Esse, inclusive, parece ser um dos poucos poréns que ilustram a primeira temporada da série: sua necessidade constante de lidar com o drama adicionando mais drama, o que se reflete na maneira como a protagonista se comporta entre os eventos. Lúcia tem tantos pontos problemáticos que mais da metade de seu tempo de tela é usado para resolvê-los, afastando-a do contato com a sala de aula. Quando está nela é apenas para adicionar mais pesares. Pesada, a personagem se choca com as narrativas dos alunos, disputa com eles pelo posto de mais infeliz.

Por causa disso, nossos olhares se desviam para Eliete, por exemplo. A professora de Thalita Carauta representa muito bem a periferia, vendendo cosméticos na sala dos professores, entrando na sala de aula com seus cabelos crespos, cheia de otimismo e alegria, criando um equilíbrio perfeito e necessário para que, inclusive, os recursos dramáticos tenham mais impacto. O estado da rotina também é importante para conduzir histórias, que não podem já começar gritando, sob o risco de não serem ouvidas. Com quase uma morte por episódio, é difícil começar a lamentar verdadeiramente a perda.
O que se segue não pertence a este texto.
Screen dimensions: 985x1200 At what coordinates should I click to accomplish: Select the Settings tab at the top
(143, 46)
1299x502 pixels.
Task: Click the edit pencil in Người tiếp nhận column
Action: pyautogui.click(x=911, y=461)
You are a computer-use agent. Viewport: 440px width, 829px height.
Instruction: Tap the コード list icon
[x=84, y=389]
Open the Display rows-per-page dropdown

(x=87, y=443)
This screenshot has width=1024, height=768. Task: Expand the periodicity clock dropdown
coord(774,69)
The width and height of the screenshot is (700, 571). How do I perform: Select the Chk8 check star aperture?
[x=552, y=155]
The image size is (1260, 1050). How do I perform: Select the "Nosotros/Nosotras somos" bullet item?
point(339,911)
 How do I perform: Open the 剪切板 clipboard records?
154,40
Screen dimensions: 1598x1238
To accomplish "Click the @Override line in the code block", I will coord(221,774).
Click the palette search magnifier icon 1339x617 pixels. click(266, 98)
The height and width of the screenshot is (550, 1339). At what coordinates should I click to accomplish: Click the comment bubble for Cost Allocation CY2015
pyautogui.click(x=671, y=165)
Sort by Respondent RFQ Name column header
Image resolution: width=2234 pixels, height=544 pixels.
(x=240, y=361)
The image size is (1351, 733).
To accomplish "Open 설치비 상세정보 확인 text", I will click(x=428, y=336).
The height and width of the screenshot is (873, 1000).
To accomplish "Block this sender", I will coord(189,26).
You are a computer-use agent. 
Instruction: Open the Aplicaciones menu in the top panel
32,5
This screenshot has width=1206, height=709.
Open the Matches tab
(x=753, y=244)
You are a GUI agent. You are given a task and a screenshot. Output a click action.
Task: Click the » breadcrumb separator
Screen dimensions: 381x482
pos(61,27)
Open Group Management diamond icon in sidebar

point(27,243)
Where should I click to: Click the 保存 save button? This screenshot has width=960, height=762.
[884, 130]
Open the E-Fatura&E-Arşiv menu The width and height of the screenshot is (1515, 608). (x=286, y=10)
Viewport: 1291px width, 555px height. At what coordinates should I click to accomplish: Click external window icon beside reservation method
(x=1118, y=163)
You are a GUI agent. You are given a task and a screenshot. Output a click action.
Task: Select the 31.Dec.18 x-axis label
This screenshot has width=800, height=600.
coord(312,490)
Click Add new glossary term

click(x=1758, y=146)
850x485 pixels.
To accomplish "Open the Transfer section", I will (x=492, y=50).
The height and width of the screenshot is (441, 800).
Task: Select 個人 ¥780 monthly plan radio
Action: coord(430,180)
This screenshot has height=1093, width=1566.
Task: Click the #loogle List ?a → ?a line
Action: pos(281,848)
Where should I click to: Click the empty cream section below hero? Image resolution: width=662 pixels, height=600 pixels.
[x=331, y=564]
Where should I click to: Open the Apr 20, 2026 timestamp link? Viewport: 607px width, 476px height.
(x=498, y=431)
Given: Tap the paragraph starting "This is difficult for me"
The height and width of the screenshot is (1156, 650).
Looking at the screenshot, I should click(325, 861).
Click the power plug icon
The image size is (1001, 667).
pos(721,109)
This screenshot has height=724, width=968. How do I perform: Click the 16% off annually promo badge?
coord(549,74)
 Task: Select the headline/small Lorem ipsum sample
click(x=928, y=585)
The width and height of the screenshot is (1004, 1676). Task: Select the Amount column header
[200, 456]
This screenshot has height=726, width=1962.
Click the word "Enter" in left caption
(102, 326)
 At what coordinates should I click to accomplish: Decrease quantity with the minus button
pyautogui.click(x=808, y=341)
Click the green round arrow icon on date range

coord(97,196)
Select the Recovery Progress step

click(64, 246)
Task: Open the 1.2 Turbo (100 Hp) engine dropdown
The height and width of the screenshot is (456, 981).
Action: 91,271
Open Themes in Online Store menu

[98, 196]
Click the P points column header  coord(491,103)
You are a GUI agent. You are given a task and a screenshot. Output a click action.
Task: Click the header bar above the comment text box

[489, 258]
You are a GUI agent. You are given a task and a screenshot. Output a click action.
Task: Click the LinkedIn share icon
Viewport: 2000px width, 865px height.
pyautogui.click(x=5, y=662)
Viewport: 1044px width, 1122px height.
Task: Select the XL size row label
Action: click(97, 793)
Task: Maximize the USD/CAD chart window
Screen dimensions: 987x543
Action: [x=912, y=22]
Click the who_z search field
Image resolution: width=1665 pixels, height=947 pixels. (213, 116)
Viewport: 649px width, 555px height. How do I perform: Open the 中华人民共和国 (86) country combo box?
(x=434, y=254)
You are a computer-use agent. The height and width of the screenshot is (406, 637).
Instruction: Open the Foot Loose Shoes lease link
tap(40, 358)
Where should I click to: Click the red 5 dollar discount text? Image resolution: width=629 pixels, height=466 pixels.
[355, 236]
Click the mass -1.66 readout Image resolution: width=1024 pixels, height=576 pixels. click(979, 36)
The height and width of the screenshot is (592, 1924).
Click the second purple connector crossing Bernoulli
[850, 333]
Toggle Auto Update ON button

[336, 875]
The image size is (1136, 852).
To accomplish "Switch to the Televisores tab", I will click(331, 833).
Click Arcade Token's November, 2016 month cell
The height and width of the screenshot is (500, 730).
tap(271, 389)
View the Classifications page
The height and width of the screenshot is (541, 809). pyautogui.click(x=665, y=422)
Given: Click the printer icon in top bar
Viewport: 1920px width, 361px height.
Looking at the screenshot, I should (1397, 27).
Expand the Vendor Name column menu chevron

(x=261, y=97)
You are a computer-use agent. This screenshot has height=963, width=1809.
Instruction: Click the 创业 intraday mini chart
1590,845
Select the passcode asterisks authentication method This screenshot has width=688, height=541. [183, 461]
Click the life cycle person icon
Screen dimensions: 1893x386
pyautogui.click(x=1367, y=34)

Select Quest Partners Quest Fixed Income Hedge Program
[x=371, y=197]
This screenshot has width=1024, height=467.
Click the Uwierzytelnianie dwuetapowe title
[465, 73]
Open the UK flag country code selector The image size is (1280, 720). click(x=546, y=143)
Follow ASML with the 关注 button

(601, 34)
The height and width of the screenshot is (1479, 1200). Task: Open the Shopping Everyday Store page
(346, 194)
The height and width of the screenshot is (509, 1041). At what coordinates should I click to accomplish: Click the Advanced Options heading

Ainda assim, Segunda Chamada tem mais qualidade do que muitas séries americanas que o mercado abriga no momento. O texto é bastante correto, não é pretensioso e nem simplista. A direção é tecnicamente impecável e, mesmo que os roteiros ainda tenham dificuldade para dosar suas explosões dramáticas, eles usam com empenho os recursos oferecidos pelo gênero. A formatura, no final da temporada, é um exemplo disso. A resolução do mistério sobre o filho de Lúcia também.

Disponível completa no Globoplay e com uma segunda temporada já garantida para abril, a série pode passar na recuperação e corrigir os excessos, desde que não se inebrie consigo mesma, como se explorar o sofrimento dos mais pobres através do olhar de uma protagonista que precisa ser a estrela fosse ser suficiente. Mas, para o próximo ano, estaremos dentro da sala, dispostos a nos envolver e respondendo “presente”.